Après des études dans un pensionnat de jeunes filles, où elle a appris à aimer l’amour saphique, elle se marie, à dix-sept ans, avec un officier de marine, brutal et jaloux, dont elle a un fils un an plus tard. Mais cette existence lui apparaît bien trop terne en regard de ses aspirations et elle trompe bientôt son mari qui, la surprenant un jour au lit avec son amant, et visant celui-ci « tire un coup de feu qu’Anne-Marie reçoit dans le bas du dos. » D’où son surnom de « Balle dans le c … » que mentionne Lorrain dans son premier article.

Après ce fait d’armes, elle abandonne un mari qu’elle juge aussi ennuyeux que dangereux et dont elle divorce à vingt ans. Son fils placé en nourrice, elle se trouve libre et part à la conquête de la capitale. Spirituelle autant qu’ambitieuse, elle parvient à se hisser, en cinq ans, sur les sommets de la galanterie parisienne, rivalisant bientôt avec Émilienne d’Alençon et « La Belle Otero. » De plus, elle est une femme mince dans une époque de femmes grasses, raison ajoutée à son port altier, de son succès selon ses admirateurs.

Quant à son esprit et à ses appétits, une anecdote nous éclaire sur leur nature : à son retour d’une « tournée » effectuée en Russie (où elle était en réalité partie rejoindre un richissime amant à Saint-Pétersbourg), en décembre 1894, Lorrain publie une chronique, habitude à laquelle il va s’adonner régulièrement, commentant les faits et gestes de la courtisane chaque fois que s’en présentera l’occasion, et dans laquelle il ironise sur son séjour à Pétersbourg, avant de préciser qu’elle en rapporte un écrin de diamants d’une valeur de 300.000 francs. Quelques jours après, il lui rend visite et se voit reprocher, gentiment, certains de ses propos : « mais ce qu’elle ne peut avaler ce sont les 300.000 francs de diamants que je lui ai attribués. »
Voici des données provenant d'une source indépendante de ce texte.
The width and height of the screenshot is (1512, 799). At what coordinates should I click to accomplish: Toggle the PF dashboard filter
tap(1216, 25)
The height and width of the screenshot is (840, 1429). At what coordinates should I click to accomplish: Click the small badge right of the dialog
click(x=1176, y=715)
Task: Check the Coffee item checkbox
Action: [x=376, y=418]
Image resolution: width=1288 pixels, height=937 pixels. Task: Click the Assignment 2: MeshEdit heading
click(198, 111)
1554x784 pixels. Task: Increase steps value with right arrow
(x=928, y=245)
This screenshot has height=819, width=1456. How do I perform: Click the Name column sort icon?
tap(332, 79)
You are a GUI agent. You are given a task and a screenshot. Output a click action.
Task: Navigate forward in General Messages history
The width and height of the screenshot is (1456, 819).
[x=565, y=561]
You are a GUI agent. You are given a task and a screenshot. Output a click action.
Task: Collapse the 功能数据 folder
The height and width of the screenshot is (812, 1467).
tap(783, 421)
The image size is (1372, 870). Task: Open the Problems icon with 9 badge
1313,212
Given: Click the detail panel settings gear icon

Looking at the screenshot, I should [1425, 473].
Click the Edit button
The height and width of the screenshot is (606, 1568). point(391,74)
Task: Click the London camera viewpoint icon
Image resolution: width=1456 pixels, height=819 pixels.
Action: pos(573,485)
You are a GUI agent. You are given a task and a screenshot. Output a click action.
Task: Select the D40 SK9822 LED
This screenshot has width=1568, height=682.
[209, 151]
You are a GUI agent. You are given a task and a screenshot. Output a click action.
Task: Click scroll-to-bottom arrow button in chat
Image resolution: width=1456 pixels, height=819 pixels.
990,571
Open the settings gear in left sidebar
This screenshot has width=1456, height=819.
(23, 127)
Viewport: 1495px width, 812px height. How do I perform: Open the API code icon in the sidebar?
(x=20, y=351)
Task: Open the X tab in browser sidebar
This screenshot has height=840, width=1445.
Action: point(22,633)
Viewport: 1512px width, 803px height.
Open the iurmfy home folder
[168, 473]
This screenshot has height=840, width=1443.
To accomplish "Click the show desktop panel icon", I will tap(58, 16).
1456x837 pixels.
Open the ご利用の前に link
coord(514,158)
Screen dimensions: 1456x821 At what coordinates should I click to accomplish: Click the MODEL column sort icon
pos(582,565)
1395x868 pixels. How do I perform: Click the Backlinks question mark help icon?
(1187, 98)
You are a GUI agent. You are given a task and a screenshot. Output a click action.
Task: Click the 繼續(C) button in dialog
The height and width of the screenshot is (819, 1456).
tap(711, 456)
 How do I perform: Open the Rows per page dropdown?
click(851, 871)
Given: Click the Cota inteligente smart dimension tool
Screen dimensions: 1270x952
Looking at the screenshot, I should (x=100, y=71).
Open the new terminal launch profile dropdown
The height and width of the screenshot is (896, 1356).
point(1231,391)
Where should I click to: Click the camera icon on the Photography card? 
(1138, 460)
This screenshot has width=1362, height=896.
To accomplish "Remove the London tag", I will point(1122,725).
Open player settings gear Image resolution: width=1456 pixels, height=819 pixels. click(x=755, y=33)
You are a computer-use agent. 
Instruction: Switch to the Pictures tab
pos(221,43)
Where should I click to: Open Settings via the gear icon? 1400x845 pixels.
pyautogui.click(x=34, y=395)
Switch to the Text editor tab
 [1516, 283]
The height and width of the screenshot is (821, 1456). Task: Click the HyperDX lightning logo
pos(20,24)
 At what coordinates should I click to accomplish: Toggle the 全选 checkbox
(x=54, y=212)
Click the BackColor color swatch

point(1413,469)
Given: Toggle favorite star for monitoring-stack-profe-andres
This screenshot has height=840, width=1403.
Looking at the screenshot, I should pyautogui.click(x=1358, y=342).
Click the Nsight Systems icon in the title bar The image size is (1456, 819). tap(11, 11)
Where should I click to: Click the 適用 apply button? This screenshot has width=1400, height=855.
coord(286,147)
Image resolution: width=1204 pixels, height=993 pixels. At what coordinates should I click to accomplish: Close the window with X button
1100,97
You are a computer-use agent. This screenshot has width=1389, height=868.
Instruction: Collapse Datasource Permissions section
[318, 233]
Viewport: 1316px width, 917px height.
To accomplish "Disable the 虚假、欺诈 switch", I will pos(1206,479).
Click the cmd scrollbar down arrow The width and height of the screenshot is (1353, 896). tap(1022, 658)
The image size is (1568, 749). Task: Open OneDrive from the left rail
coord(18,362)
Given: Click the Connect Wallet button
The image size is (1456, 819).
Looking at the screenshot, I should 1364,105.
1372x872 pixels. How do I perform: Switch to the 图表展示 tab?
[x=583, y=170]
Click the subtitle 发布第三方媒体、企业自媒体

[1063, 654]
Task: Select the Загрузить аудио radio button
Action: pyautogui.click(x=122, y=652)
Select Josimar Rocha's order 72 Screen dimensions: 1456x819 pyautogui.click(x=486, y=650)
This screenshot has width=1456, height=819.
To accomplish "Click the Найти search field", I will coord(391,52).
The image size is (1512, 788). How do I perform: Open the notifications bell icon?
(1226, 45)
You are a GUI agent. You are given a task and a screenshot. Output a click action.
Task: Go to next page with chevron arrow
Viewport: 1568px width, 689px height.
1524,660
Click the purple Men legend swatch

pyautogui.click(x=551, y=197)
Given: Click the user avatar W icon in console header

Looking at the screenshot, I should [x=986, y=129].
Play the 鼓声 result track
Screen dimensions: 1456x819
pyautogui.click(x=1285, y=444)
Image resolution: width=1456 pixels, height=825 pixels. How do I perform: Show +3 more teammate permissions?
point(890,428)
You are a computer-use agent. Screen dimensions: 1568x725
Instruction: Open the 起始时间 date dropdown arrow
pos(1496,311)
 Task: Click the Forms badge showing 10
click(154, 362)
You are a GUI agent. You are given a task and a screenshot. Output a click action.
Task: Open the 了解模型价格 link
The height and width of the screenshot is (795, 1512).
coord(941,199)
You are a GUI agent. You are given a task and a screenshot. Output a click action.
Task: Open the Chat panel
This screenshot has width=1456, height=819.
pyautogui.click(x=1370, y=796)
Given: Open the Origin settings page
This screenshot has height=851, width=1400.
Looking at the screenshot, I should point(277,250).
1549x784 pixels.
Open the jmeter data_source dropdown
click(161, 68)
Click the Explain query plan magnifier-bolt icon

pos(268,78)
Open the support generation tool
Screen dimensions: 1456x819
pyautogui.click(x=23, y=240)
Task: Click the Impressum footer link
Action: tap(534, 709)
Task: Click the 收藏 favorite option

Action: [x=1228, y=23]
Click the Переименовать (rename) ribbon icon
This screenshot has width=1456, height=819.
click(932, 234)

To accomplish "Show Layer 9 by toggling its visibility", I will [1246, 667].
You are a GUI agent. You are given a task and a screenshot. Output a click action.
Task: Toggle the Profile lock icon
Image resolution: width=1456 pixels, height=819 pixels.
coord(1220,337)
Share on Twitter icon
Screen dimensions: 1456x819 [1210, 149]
« Trois cents mille francs, se récrie la blonde enfant. Mais c’est un écrin de pauvre que vous me donnez là. J’en ai pour un million et demi, mon cher. » Pareil trait dit assez combien selon leur ami commun, ils sont « faits l’un pour se comprendre. » Ainsi est-ce donc en présence de cette créature, qui ne manque pas d’atouts, que Lorrain éprouve ce « coup de foudre de l’amitié. » Dès lors, il va s’atteler au char de sa renommée, lui prodiguant des conseils en manière d’arrivisme, la pilotant à travers le demi-monde et ses embûches, la célébrant dans la presse, concourant ainsi, et dans une large mesure, à son accession au premier rang de la galanterie parisienne .

Liane, de son côté, incarne l’archétype de son idéal féminin, tant du point de vue de sa beauté que de celui de sa personnalité de femme fatale et elle va lui inspirer maintes figures de ses fictions. Illyne Yls de Fards et Poisons (1904) ; Ludine de Neurflize de La Maison Philibert (1904) ou Viviane du Poison de la Rivera (1911) pour ne citer que les plus flagrantes.